Oklahoma Department of Mines
- Great Seal of Oklahoma

Agency overview
- Formed: November 16, 1907
- Headquarters: 2915 N Classen Blvd Oklahoma City
- Employees: 21 unclassified
- Annual budget: $3 million
- Ministers responsible: Jeff Starling, Secretary of Energy & Environment; Kurt Klutts, Chairman, Oklahoma Mining Commission;
- Agency executive: Suzen M. Rodesney, Director;
- Parent agency: Oklahoma Mining Commission
- Website: Oklahoma Department of Mines

= Oklahoma Department of Mines =

The Oklahoma Department of Mines (ODOM) is a department of the government of Oklahoma responsible for overseeing and regulating all surface and sub-surface mining activities in the State. The department is also responsible for the reclamation of land disturbed by mining operations. The department regulates the production of coal and non-fuel minerals in the State.

The department is under the control of the Mining Commission. The commission is a nine-member board that serves as the governing body of the department and is responsible for approving the Department's budget, establishing policy and appointing the Director of the department, who serves as the chief administrative officer of the department. The current Director of the Mining Department is Suzen M. Rodesney, who was appointed by the Commission in 2023.

Item coordinate data:

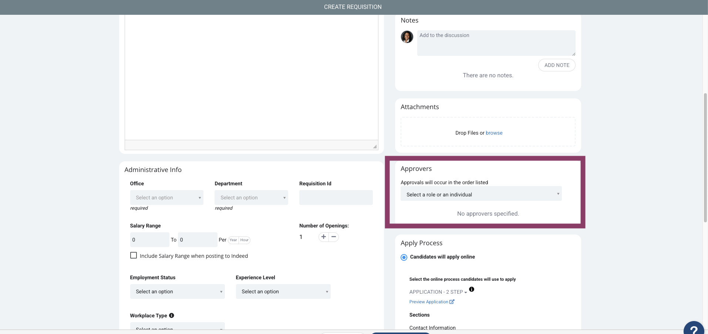Click the external link icon beside Preview Application
Screen dimensions: 708x334
pos(452,302)
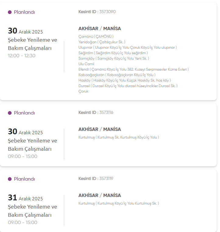Select the Ulupınar Köyü İç Yolu entry

[x=127, y=47]
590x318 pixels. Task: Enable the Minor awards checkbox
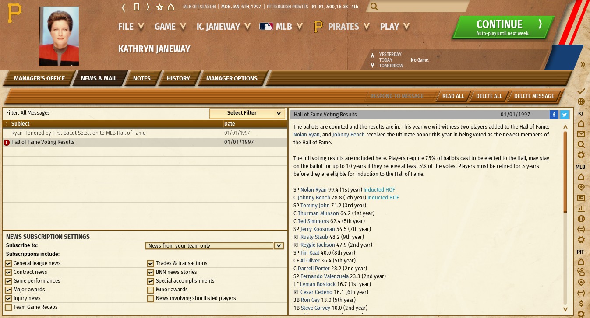[151, 290]
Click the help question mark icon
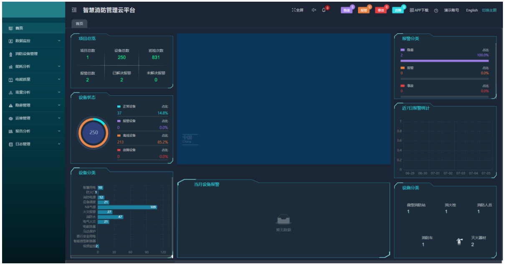505x265 pixels. [x=436, y=10]
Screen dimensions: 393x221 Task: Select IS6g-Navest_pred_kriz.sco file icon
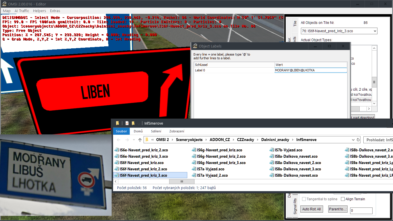(x=194, y=150)
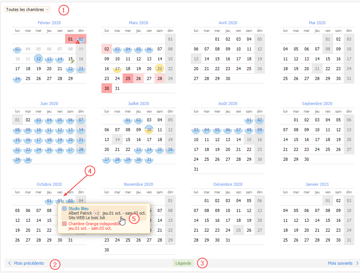This screenshot has width=360, height=273.
Task: Click Chambre Orange indisponible entry
Action: coord(92,224)
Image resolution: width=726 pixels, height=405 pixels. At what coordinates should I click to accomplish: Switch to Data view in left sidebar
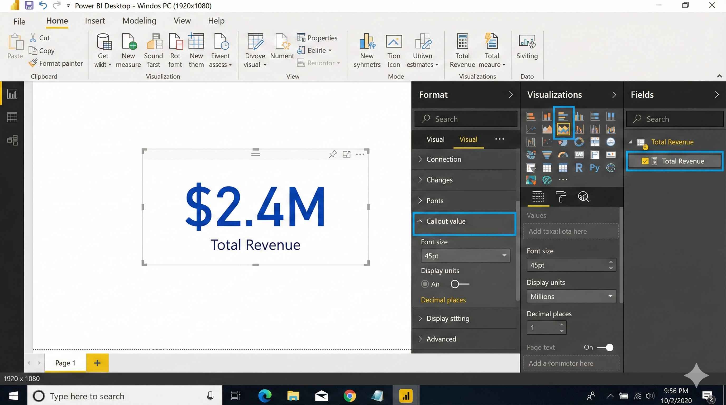pos(12,117)
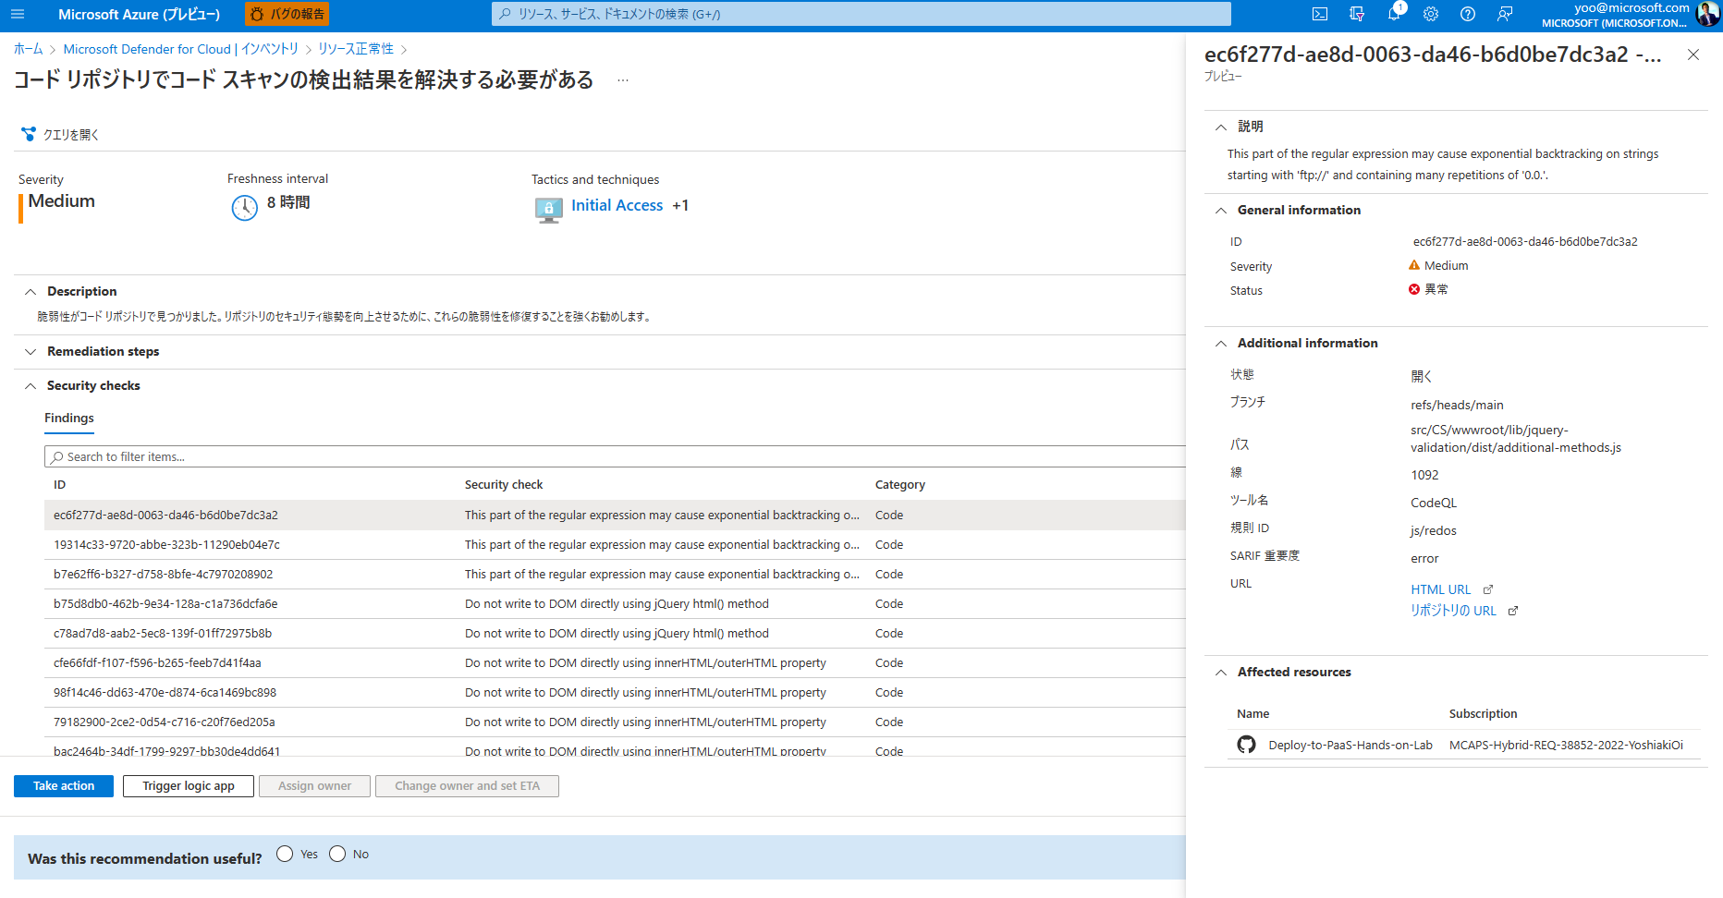The height and width of the screenshot is (898, 1723).
Task: Switch to the Findings tab
Action: coord(68,419)
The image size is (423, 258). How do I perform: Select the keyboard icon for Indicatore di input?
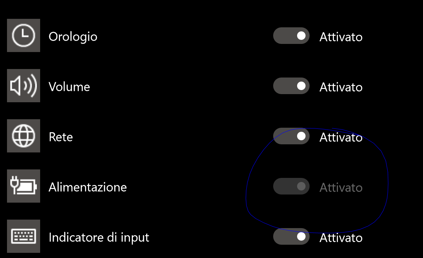point(24,236)
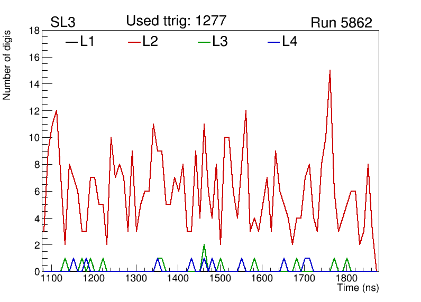
Task: Click the green L3 legend line sample
Action: pyautogui.click(x=204, y=42)
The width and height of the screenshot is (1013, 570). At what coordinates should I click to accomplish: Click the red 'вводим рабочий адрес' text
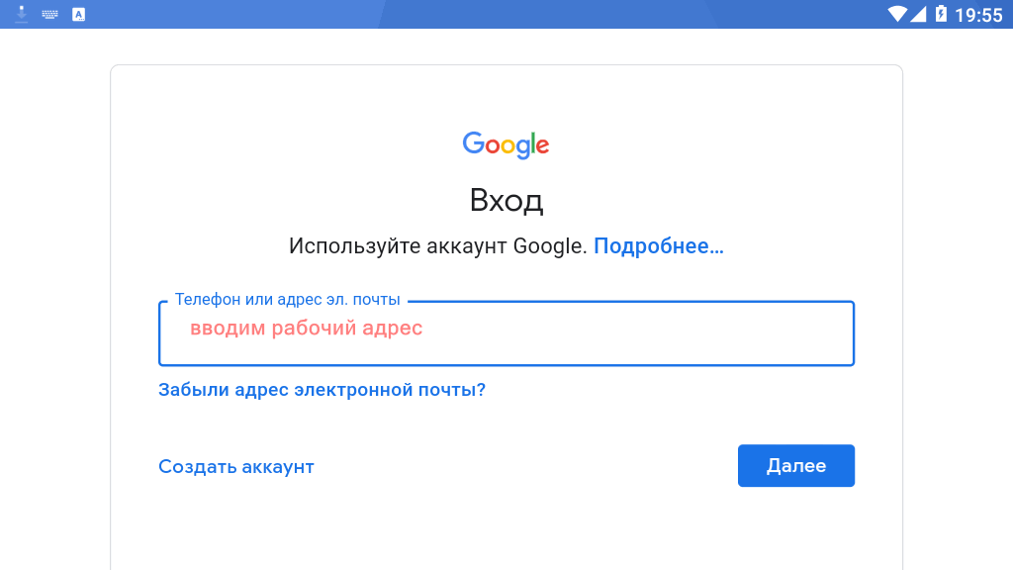tap(307, 329)
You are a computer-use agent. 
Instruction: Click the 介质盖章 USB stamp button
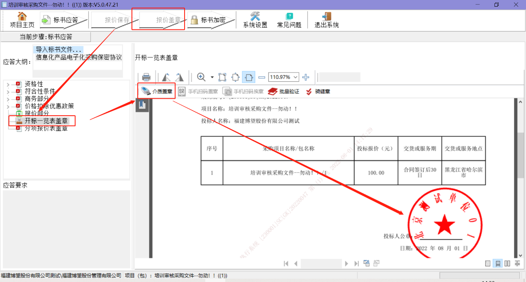[156, 91]
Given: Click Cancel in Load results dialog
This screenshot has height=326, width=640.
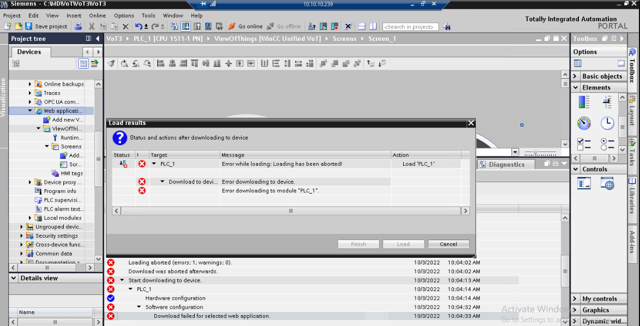Looking at the screenshot, I should 448,244.
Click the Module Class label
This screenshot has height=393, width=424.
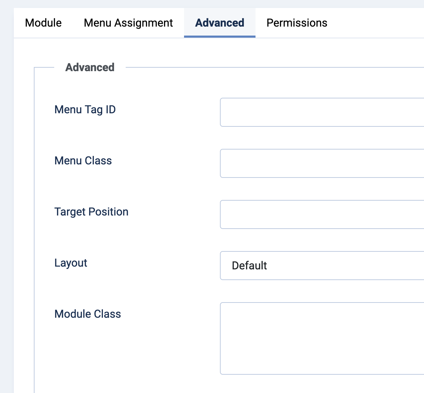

• [Directive]: Restate the text about the Oklahoma Department of Mines, beginning at "The Oklahoma Department" and stopping after "Commission in 2023.", and substitute "seven-member" for "nine-member". Rely only on the text about the Oklahoma Department of Mines.

• [Result]:
The Oklahoma Department of Mines (ODOM) is a department of the government of Oklahoma responsible for overseeing and regulating all surface and sub-surface mining activities in the State. The department is also responsible for the reclamation of land disturbed by mining operations. The department regulates the production of coal and non-fuel minerals in the State.

The department is under the control of the Mining Commission. The commission is a seven-member board that serves as the governing body of the department and is responsible for approving the Department's budget, establishing policy and appointing the Director of the department, who serves as the chief administrative officer of the department. The current Director of the Mining Department is Suzen M. Rodesney, who was appointed by the Commission in 2023.